Digital audio company Soundtrap has made the most of lockdown by learning from customers how they use Soundtrap’s systems to improve teaching online

Digital audio company Soundtrap for Education has made the most of lockdown by learning from customers how they use Soundtrap’s systems to improve teaching online.

Music teachers from across New York have been feeding the company their experiences of using Soundtrap through the lockdown to keep their students engaged. The range of responses creates an interesting picture of the differences between schools in different neighbourhoods.

Students at schools in poorer areas are often unable to buy their own instruments so have been without the ability to practice for many months. But the free software licences for educators on Soundtrap systems allows teachers to give their students tuition online in digital instruments, multi-track recording and audio production.

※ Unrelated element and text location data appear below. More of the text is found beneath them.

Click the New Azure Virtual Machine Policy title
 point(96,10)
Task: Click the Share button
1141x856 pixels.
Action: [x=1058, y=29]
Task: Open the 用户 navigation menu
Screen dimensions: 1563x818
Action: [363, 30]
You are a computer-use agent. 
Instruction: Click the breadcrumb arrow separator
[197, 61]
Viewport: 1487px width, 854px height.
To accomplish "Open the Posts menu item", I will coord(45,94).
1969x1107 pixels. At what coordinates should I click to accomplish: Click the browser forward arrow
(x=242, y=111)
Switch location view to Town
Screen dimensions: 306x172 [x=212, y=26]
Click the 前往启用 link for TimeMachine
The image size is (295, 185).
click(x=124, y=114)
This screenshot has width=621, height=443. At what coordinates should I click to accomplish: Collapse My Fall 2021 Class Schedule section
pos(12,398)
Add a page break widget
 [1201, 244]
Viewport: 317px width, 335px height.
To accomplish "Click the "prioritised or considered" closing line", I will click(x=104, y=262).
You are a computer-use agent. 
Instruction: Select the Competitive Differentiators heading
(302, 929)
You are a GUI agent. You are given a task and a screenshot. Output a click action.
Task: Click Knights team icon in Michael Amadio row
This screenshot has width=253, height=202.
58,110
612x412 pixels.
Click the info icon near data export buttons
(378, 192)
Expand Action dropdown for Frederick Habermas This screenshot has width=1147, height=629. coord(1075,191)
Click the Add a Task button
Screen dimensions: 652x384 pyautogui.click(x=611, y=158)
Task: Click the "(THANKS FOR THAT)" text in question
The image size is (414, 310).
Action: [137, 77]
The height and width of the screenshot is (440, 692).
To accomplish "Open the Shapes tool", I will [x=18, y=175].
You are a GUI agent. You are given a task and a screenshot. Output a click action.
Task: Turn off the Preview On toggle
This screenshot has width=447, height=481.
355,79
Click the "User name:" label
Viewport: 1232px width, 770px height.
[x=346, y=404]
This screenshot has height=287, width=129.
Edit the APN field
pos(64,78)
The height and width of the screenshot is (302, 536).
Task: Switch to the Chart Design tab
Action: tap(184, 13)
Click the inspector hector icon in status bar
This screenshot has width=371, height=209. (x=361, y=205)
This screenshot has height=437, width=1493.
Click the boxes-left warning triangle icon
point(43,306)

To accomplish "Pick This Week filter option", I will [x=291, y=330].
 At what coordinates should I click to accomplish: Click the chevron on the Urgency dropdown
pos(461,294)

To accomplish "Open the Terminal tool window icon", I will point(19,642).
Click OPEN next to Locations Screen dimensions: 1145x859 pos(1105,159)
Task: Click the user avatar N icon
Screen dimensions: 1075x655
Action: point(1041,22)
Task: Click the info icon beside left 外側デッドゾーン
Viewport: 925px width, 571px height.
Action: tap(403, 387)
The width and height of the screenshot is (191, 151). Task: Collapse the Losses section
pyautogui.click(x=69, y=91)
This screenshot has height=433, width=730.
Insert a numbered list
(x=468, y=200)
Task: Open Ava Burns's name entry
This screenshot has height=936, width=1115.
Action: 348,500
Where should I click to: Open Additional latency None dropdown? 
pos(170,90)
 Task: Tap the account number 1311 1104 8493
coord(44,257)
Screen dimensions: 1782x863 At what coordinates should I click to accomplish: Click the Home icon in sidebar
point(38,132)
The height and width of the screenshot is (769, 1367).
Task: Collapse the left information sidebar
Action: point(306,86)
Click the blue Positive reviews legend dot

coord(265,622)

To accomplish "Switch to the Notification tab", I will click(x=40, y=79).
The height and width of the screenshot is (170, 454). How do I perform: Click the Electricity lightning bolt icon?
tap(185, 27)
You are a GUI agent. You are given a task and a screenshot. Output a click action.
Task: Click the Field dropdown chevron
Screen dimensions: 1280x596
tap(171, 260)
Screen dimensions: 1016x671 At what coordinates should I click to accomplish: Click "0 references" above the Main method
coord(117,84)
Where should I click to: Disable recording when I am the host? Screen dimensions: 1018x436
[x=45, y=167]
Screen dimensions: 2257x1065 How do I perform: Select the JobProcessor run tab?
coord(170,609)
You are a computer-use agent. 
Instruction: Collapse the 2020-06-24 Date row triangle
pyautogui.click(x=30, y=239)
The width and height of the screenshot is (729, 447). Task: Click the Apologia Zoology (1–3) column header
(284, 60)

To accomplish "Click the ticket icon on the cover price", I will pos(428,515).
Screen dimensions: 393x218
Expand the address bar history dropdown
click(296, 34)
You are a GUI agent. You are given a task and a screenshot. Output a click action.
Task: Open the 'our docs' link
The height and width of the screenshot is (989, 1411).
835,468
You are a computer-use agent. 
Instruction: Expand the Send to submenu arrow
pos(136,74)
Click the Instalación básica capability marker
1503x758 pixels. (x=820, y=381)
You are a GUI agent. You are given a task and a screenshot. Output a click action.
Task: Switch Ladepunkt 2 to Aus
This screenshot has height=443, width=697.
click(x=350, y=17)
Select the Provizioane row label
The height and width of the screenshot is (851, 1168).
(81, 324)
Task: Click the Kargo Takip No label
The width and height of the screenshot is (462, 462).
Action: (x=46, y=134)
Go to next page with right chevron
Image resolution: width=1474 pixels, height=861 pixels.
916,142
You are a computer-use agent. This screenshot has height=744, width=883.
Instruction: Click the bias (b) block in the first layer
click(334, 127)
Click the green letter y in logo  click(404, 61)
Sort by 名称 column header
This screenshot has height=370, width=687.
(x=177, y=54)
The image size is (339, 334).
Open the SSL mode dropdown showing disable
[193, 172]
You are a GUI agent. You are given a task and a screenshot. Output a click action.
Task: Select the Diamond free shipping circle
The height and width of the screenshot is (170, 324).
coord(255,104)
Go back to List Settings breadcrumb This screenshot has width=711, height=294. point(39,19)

Aaron Bazzell, a high school music teacher at the Brooklyn Institute for Liberal Arts, used Soundtrap’s free licences to develop a film scoring unit and a music production unit to broaden his students’ musical skillset.

‘Many students utilise their music classes as their means of expression,’ he says. ‘It’s important that they continue to have this outlet in these trying times.’

Other teachers are using the system to teach arranging by providing a cappella vocal tracks for their students to create multi-tracked arrangements around.

Kelley Cuevas at Wagner Middle School used the first recordings her class had made, uploading them to a shared project for the students to align and edit. She then took the same excerpt from a recording made a few years later and showed them how they had evolved as musicians.

‘The project came about from an idea a student had when back in the physical school building,’ she says. ‘In addition to our 8th grade digital projects, some of our students have enjoyed exploring and taking on their own creative projects just for fun, which has been great to see.’

For school bands who haven’t been able to play in the same space for most of the year, Soundtrap collaboration has given them a sense of togetherness, according to Stuyvesant High School music teacher Dr Gregor Winkel. ‘Instrument section leaders are recording and synchronising their parts with their section members,’ he says. ‘Student monitors are eventually synchronising and combining the elements from different sections. It requires well-thought-out and thorough logistics that the students follow. So far, I have done this with bands of about one hundred students.’

‘The greatest difficulty of distance learning is revamping an engaging and integrated curriculum for all learners of different cognitive levels,’ adds Bayside High School music teacher John Curcio. ‘Soundtrap has helped me give musically enriching exercises to students at a wide range of levels in the general music environment.’